Dataset records:
-*-*-

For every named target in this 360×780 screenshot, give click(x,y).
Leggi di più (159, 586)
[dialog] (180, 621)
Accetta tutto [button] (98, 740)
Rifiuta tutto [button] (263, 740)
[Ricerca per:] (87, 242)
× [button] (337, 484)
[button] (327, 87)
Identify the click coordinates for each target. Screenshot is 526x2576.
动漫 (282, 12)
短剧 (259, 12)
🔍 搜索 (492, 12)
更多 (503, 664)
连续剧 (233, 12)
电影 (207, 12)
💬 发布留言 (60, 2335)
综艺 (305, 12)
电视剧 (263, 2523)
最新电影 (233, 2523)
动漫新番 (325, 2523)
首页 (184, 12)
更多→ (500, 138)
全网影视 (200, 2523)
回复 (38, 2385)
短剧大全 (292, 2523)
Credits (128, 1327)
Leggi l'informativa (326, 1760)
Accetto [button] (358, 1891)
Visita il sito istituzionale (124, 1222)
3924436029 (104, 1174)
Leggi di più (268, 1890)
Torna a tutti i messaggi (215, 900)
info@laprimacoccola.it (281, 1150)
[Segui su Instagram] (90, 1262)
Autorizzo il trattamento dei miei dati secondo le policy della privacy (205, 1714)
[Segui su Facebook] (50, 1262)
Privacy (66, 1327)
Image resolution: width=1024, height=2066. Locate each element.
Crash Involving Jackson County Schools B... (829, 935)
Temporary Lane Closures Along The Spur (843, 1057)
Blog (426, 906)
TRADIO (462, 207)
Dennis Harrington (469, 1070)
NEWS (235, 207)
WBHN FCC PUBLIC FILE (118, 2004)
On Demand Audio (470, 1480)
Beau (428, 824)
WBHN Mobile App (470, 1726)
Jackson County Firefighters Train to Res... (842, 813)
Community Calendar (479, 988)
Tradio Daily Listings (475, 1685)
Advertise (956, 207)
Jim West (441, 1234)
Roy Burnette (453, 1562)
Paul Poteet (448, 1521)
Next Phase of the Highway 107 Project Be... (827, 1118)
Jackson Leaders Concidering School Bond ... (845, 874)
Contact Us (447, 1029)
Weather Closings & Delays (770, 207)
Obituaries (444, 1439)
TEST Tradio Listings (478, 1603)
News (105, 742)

-*-*-

What is being asked: Which of the lines in the data hold the string "Jackson"? Report each of them by copying it.

Exercise result:
Crash Involving Jackson County Schools B... (829, 935)
Jackson County Firefighters Train to Res... (842, 813)
Jackson Leaders Concidering School Bond ... (845, 874)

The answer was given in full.